La série consacrée à Léon Blum offrait l’occasion de rassembler un matériau formidable sur une personnalité qui marque d’une empreinte indélébile la vie politique de l’entre-deux-guerres et demeure, par les mesures sociales qu’il a mises en place, une référence dans le monde d’aujourd’hui. Nombre d’événements marquants du dernier demi-siècle sont des prolongements de l’action que Blum a menée dans les années trente.
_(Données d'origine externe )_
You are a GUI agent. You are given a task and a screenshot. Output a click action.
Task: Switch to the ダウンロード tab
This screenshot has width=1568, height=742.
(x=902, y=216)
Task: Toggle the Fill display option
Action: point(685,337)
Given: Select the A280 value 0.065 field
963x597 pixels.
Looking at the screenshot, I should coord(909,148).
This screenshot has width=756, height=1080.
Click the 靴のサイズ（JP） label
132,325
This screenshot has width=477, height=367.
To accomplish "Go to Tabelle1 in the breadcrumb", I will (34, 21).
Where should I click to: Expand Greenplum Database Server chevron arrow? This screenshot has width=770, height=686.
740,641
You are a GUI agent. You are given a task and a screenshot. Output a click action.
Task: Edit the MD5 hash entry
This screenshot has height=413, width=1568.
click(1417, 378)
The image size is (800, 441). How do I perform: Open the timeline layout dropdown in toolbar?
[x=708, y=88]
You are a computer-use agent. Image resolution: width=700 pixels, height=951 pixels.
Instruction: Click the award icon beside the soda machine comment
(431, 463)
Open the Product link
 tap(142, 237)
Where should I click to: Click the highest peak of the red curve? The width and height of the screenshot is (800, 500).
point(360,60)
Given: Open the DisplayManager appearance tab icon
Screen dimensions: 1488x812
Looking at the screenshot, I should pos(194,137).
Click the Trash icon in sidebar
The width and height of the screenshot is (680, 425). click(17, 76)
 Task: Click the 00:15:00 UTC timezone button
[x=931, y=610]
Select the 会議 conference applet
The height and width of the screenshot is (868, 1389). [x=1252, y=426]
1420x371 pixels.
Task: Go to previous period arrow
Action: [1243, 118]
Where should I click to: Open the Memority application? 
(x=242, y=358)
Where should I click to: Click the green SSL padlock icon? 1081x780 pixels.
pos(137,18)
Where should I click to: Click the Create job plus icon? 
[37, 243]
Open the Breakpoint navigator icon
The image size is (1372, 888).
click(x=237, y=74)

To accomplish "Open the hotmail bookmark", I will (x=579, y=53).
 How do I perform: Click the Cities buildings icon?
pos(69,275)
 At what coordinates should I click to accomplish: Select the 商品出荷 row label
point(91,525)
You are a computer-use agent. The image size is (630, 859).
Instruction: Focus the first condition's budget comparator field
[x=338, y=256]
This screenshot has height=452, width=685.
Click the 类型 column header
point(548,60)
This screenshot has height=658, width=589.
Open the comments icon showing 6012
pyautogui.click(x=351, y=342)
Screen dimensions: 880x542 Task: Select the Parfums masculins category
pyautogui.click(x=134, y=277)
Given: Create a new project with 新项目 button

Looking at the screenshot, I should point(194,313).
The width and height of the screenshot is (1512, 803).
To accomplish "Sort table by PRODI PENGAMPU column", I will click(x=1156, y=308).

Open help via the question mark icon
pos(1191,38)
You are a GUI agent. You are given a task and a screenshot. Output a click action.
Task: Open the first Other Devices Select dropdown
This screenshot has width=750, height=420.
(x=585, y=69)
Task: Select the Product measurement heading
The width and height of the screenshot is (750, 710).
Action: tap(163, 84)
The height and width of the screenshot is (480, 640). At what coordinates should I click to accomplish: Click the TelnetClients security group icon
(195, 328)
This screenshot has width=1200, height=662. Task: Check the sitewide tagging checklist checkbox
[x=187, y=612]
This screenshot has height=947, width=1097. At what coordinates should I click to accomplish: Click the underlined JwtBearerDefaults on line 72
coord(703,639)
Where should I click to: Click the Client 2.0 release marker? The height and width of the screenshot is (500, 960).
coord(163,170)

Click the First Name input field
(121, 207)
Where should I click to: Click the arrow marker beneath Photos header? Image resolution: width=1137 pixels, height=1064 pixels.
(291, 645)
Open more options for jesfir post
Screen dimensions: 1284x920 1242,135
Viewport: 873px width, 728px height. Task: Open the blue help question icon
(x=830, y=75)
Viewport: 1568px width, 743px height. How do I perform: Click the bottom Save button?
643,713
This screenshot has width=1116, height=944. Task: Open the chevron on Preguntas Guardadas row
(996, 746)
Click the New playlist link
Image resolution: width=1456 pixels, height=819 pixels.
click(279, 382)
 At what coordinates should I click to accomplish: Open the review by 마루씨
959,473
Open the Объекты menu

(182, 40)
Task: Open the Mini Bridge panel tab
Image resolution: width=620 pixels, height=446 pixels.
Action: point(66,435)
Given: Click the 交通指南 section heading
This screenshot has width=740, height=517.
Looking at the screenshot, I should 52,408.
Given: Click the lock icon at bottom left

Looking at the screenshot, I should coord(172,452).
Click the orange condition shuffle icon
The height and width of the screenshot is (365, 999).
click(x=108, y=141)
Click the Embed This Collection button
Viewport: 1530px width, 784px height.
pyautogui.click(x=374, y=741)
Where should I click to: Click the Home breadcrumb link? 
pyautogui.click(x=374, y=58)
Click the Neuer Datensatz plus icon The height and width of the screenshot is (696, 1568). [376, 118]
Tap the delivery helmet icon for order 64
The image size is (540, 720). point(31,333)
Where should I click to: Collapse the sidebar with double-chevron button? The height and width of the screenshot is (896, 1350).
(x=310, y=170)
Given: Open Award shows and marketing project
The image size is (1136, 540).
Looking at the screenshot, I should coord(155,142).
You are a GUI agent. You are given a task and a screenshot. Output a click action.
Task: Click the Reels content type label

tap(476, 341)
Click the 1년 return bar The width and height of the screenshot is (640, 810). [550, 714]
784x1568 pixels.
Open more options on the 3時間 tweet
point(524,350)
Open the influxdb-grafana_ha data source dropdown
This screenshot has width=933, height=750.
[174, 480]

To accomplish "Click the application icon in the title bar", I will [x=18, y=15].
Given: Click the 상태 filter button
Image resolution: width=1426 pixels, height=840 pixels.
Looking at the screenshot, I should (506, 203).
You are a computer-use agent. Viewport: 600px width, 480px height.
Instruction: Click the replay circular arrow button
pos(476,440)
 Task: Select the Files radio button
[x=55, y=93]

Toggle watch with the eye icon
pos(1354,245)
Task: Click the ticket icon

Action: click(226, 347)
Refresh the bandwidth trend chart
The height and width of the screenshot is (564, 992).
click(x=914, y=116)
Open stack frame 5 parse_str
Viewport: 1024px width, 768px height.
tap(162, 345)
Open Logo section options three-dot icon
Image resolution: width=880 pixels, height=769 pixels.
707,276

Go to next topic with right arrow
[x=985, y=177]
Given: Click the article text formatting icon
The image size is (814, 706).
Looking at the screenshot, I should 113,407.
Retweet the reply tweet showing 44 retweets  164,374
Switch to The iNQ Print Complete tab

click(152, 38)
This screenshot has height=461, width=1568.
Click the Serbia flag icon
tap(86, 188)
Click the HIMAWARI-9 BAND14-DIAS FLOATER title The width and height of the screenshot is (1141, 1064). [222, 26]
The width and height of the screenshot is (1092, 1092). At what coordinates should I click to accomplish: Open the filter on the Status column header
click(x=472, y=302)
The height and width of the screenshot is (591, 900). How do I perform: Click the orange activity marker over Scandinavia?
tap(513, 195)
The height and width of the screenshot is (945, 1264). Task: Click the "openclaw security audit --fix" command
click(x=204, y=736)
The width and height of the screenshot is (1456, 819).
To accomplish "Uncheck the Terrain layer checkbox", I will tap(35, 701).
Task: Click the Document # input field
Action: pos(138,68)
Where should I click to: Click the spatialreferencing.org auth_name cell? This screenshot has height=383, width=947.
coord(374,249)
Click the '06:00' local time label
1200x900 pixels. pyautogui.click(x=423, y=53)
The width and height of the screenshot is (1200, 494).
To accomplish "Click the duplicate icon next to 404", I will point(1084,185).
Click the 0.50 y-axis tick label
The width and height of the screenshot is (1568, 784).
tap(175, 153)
C’est à Charles Berling qu’est confiée la tâche de porter la parole de Léon Blum dans cette série dont Viollaine Ballet est la réalisatrice en même temps que la coconceptrice. Associer un homme de théâtre à des gens de radio devait nécessairement produire un déclic, provoquer une rencontre entre deux mondes, la mise en scène et la mise en ondes. C'est alors que prend naissance le projet de passer de la radio au théâtre en développant une démarche originale qui conserve à la radio sa place. La durée du spectacle se calquera en grande partie sur celle des émissions – neuf fois cinquante-deux minutes –, reprenant aussi leur architecture pour offrir une plongée au long cours dans la vie de Léon Blum et dans son époque.
De la radio au théâtre et du théâtre à la radio
Conserver le matériau de départ, avec sa structure, pour en faire un spectacle, sans faire du théâtre documentaire mais en constituant un objet original était l’un des enjeux de la création. Préserver la diversité et la richesse de l’objet sonore en insufflant du « spectaculaire », des éléments de l’ordre du jeu, représentait l’autre pari de l’entreprise. Ce ne pouvait advenir que par l’introduction d’éléments appartenant au champ du spectacle vivant dans un univers essentiellement sonore. C’est ainsi qu’émerge le projet de faire lire les interventions des historiens par une comédienne, Bérangère Warluzel. Elle relaiera les déclarations de Blum dites par Charles Berling. Assumant aussi bien la parole des historiennes que des historiens, elle incarnera la voix de l’analyse, dans sa diversité. Le narrateur, en la personne de Philippe Collin, sera sur scène et s’adressera directement au public.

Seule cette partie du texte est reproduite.